Turning the tables: Reporter gets interviewedPublished 12:09pm Tuesday, May 8, 2012
By CHRISTINE BOATWRIGHT / Staff Writer
This past week was career week at Chelsea Park Elementary School. When I received an email from the South Shelby Chamber of Commerce advertising the need for parents and community professionals to speak to the kids, I decided to say yes.
To tell you the truth, while I think kids are great and look forward to my own someday, children in general make me incredibly nervous. When I heard that I would be speaking to the entire third grade, which turned out to be about 100 kids instead of the 200-plus who attend the school, my volunteerism became a test of character and composure.
When I walked into Chelsea Park, I followed a Pelham police officer into the main office as we signed in. Just my luck — kids love police officers! With the full uniform and the lighted patrol car, I knew I was out of my league with my paper and pen. When I joked, “Of course I would be competing with a police officer,” he shot me a look and said, “I just hope a fireman doesn’t show up.”
It then occurred to me that most professionals in my position are nervous to speak in front of a group of small children. While I think it’s important to show kids the options they’ll have as future careers, who knows what kind of questions kids will ask?
A few weeks ago, I spoke at Calera Elementary School’s career day. As with Chelsea Park, I was amazed at the depth of questions Calera’s kids had.
As part of my presentation, I decided to set up a mock interview with the Calera kids. When I asked whom they would want to interview, inevitably names like Justin Bieber and Nicki Minaj came up quickly, but other students proposed we ask President Barack Obama questions about his life.

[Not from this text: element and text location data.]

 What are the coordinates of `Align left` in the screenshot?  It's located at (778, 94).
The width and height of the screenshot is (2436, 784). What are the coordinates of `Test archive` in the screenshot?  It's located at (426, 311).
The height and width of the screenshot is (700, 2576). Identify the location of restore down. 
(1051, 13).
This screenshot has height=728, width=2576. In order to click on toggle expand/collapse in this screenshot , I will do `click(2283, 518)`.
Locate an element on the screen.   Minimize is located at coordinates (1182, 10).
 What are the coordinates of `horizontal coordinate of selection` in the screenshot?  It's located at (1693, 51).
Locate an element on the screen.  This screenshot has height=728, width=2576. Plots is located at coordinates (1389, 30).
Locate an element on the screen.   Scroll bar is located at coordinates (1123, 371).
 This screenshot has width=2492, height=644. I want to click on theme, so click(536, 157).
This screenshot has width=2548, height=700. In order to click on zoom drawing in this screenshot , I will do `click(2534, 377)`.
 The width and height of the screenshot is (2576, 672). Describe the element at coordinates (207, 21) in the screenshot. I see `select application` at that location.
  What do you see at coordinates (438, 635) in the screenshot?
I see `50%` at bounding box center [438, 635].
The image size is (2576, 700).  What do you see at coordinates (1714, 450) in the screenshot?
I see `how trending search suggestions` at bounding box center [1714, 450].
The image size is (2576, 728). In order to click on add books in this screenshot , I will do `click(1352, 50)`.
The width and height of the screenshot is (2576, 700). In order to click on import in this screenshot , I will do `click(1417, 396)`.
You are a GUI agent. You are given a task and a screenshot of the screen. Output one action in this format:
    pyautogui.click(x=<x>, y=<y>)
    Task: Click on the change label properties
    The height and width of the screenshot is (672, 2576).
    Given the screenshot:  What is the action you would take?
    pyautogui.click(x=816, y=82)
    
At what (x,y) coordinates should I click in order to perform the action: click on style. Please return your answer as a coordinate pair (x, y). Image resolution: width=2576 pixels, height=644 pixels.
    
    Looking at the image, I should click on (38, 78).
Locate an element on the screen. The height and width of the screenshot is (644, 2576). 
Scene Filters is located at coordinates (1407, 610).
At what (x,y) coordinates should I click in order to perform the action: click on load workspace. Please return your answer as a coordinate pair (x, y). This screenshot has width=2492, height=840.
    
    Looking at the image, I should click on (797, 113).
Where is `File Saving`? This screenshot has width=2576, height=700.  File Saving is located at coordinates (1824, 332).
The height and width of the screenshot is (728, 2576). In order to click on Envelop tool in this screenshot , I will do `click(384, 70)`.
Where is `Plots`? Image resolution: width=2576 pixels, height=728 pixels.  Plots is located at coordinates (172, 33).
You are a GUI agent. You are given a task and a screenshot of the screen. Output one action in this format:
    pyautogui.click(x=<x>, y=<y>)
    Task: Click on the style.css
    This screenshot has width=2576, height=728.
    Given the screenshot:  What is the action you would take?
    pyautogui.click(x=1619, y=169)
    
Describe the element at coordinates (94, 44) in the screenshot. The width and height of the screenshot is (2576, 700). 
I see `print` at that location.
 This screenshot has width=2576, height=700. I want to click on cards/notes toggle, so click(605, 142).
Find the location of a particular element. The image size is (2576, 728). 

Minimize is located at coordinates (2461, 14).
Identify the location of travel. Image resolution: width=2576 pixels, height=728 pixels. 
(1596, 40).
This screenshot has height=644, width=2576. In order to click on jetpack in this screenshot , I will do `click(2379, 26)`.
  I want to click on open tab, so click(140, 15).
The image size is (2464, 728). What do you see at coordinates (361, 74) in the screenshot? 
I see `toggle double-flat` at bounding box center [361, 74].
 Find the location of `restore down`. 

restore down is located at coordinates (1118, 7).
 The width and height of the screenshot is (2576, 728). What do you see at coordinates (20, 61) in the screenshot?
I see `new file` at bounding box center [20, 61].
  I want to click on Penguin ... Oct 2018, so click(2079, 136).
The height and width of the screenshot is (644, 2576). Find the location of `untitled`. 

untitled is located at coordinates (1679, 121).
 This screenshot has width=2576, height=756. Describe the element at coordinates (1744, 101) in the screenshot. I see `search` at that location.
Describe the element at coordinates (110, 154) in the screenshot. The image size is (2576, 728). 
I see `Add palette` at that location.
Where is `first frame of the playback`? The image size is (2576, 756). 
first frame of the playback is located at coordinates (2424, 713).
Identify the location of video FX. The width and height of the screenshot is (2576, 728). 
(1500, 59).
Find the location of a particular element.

At Chelsea Park, I asked the students if they had any questions, and little hands immediately shot up. They asked how serious my job is and about the worst thing I’ve ever covered. They asked how I got my job and what it took to obtain this position. The two questions I struggled with the most involved stories I’ve written.
“What’s the coolest thing you’ve ever written?” one student asked. Another one followed up with “What’s the weirdest thing you’ve ever covered?” I was stumped.
In the end, I was so impressed by how these 8-year-olds came up with truly in-depth questions. And I, of course, told them they would all make excellent reporters someday.